**DATA UNDER STUDY**
*** Block opens ***

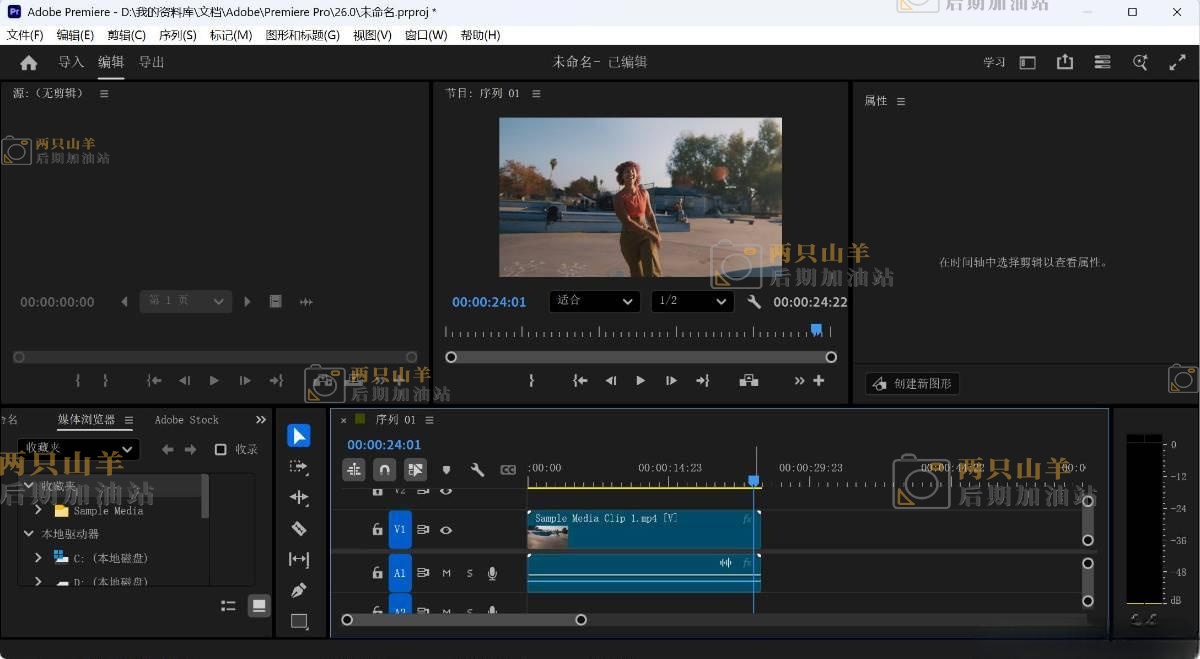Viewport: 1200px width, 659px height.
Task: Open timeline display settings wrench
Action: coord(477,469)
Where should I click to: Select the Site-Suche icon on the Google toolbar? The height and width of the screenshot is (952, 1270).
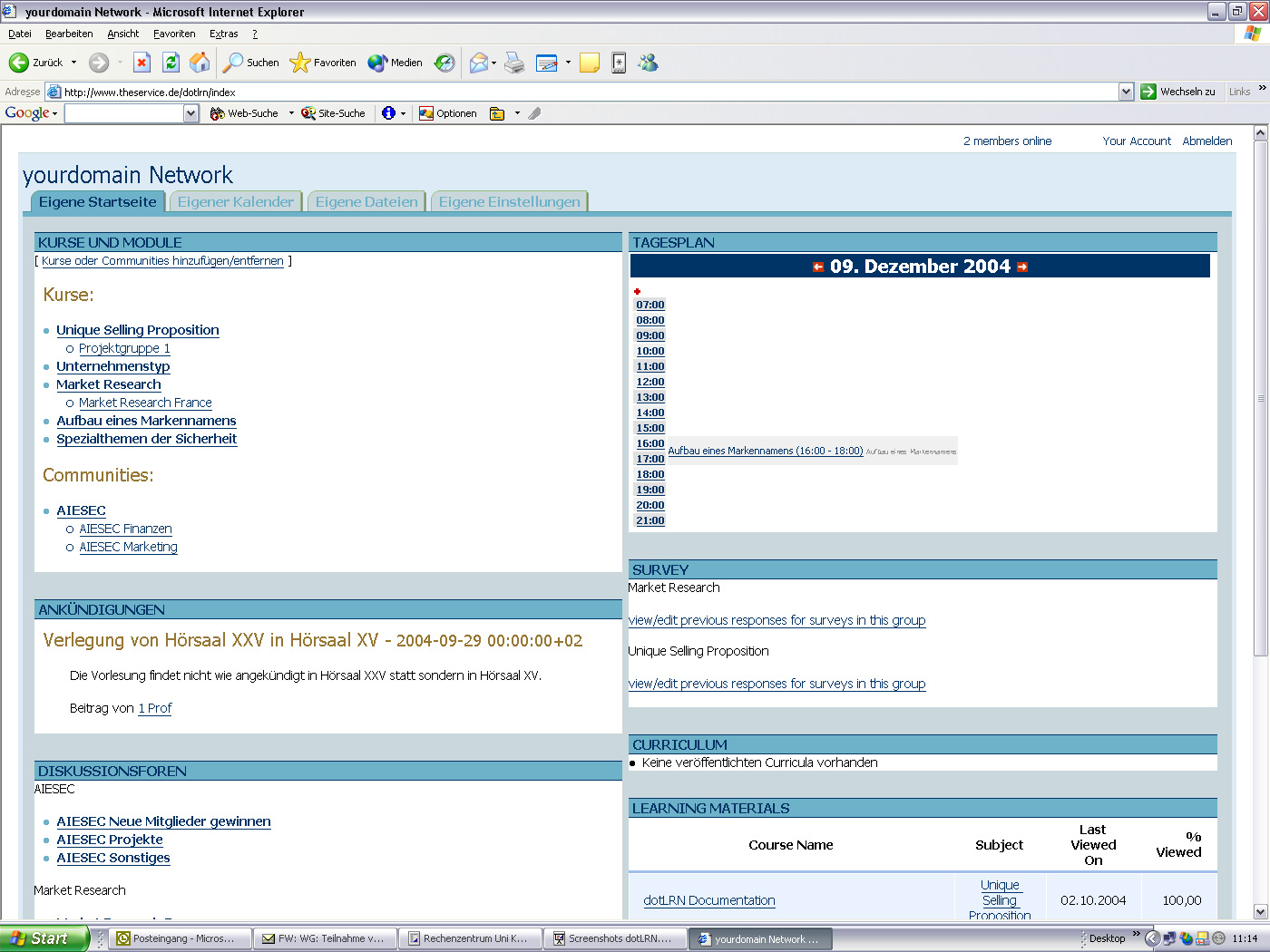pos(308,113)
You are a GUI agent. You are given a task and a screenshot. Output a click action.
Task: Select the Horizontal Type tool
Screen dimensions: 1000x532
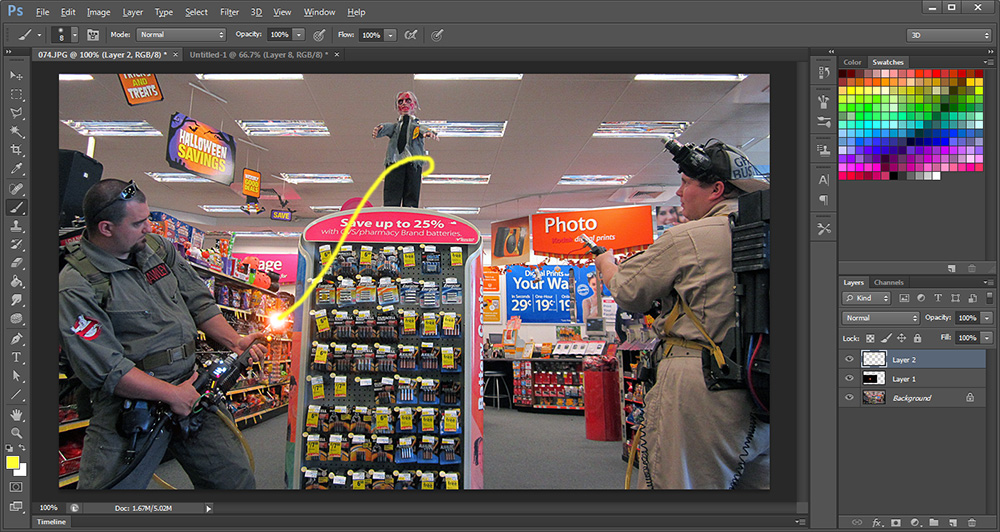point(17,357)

*** Block closes ***
*** Block opens ***

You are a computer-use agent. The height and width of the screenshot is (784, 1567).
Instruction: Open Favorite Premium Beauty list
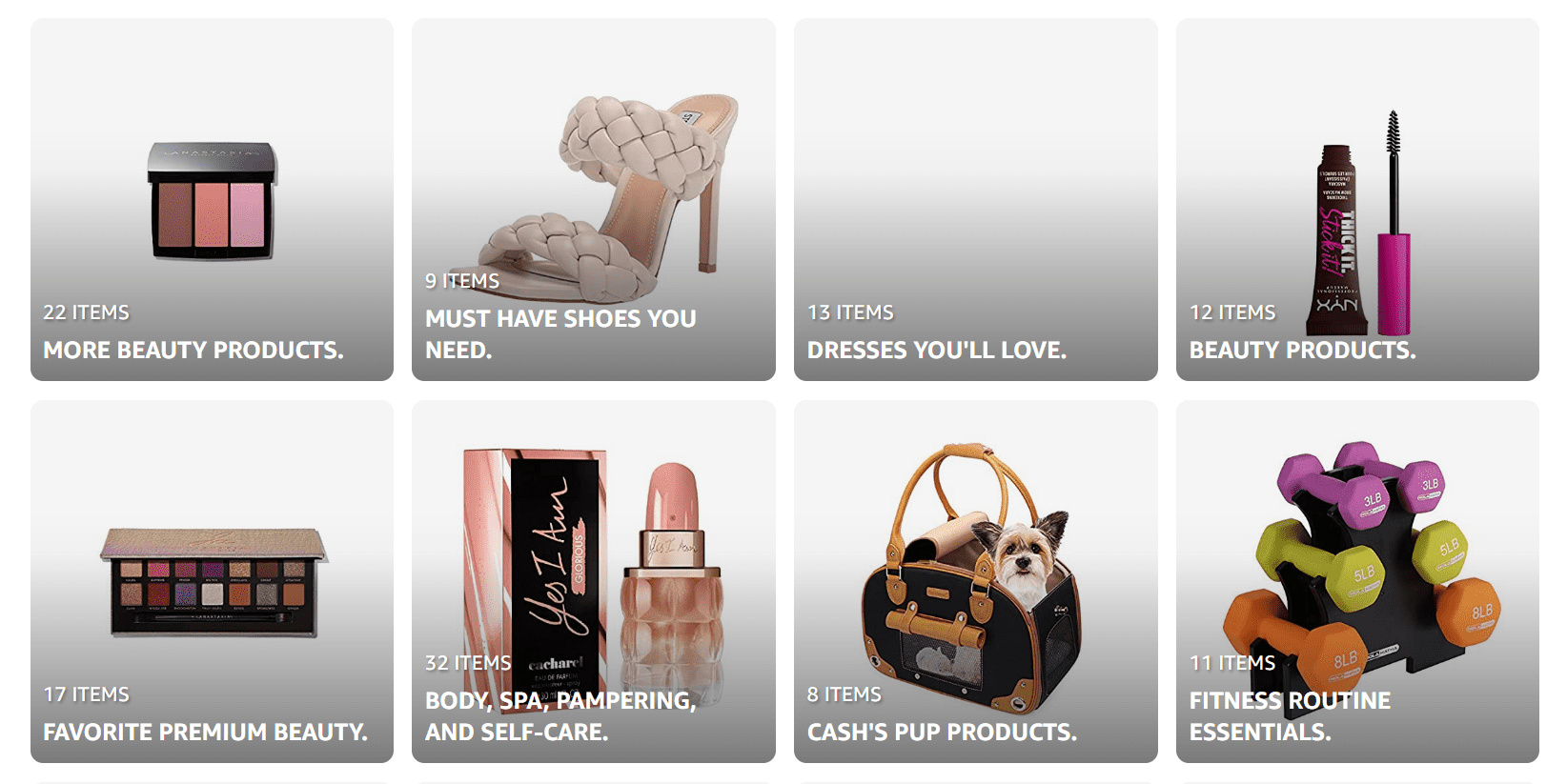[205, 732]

*** Block closes ***

**YOUR OBJECTIVE**
Would you please return all lines from the listing above that contain "agent"?

**WRITTEN SOLUTION**
You are a GUI agent. You are given a task and a screenshot. Output a click action.
You are a computer-use agent. The height and width of the screenshot is (784, 1567).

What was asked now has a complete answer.